Filipina journalist Maria Ressa, while accepting her Nobel Peace Prize, launched a tirade against US social media giants holding them responsible for fuelling a flood of “toxic sludge” in the social platform.

Without naming “American internet companies” such as Facebook and Twitter, the 58-year-old said that they are “making more money by spreading hate and triggering the worst in us.”

“With its god-like power, their technology has allowed a virus of lies to infect each of us, pitting us against each other, bringing out our fears, anger and hate, and setting the stage for the rise of authoritarians and dictators around the world,” she said to a scaled-down audience to due to pandemic at Oslo’s City Hall.

“Our greatest need today is to transform that hate and violence, the toxic sludge that’s coursing through our information ecosystem, prioritised by American internet companies that make more money by spreading that hate and triggering the worst in us,” Ressa, the co-founder of news website Rappler, said.

These companies “are biased against facts, biased against journalists. They are — by design — dividing us and radicalising us,” she said.

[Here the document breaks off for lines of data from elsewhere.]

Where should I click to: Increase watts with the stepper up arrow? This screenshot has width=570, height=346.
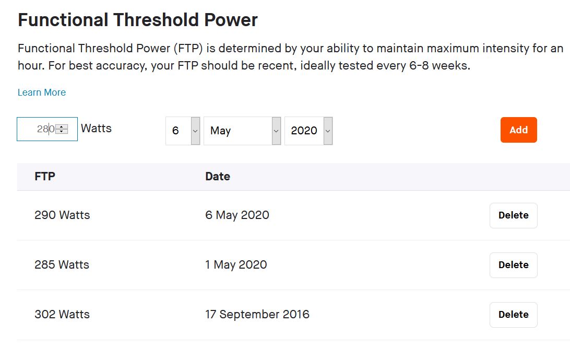(62, 127)
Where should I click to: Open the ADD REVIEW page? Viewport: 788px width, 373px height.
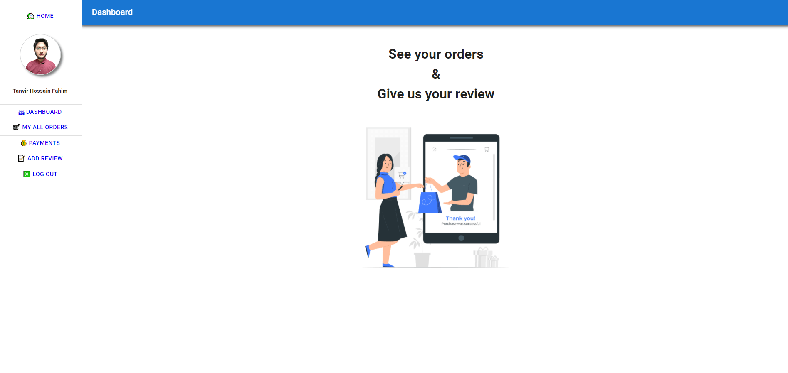click(45, 158)
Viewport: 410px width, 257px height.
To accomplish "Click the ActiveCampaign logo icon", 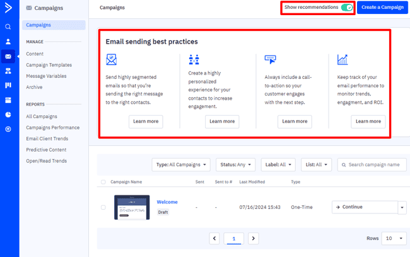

Ressa highlighted the importance of reliable facts at a time when the world is battling the COVID-19 pandemic or facing upcoming elections in countries like France, the United States, the Philippines and Hungary.

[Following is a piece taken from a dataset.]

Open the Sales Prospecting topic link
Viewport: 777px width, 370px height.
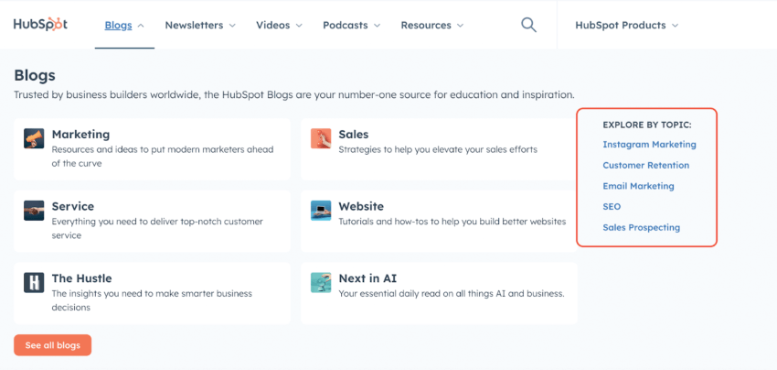pos(641,227)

Ressa, a vocal critic of Filipino President Rodrigo Duterte and his deadly drug war, is herself facing seven criminal lawsuits in her country, which she said could see her sent to prison for 100 years.

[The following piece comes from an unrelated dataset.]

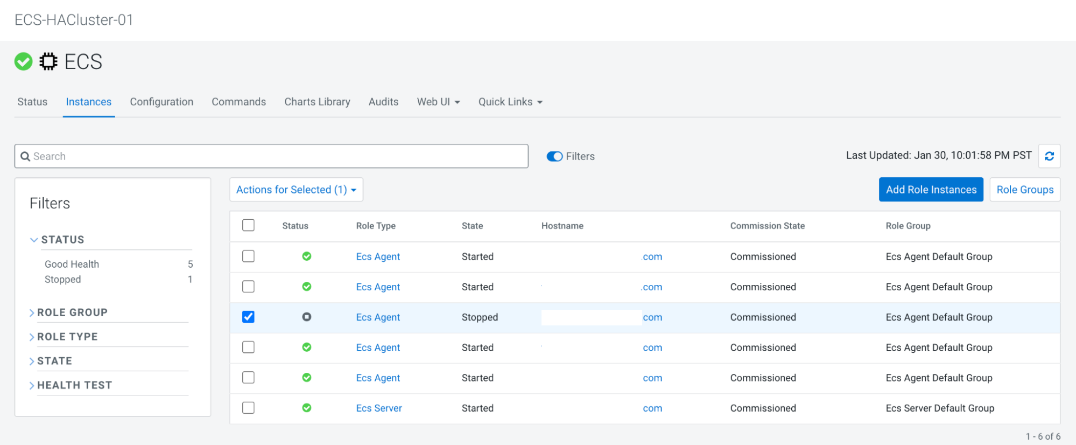Click the green status icon in second row
This screenshot has height=445, width=1076.
[306, 287]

Currently on bail pending an appeal against a conviction last year in a cyber libel case, she had to apply to four courts for permission to travel to Norway for Friday’s ceremony.

Her co-laureate Dmitry Muratov, the editor-in-chief of Novaya Gazeta, meanwhile called for a minute of silence during the Nobel ceremony to honour all journalists killed in the line of duty.

Novaya Gazeta is one of the rare independent newspapers in a Russian media landscape largely under state control, reports news agency AFP.

Known for its investigations into corruption and human rights abuses in Chechnya, Novaya Gazeta has seen six of its journalists killed since the 1990s, including famed investigative reporter Anna Politkovskaya, murdered in 2006.

The Norwegian Nobel Committee awarded them the 2021 Nobel Peace Prize for their separate fights for freedom of expression in countries where reporters have faced persistent attacks, harassment and killings.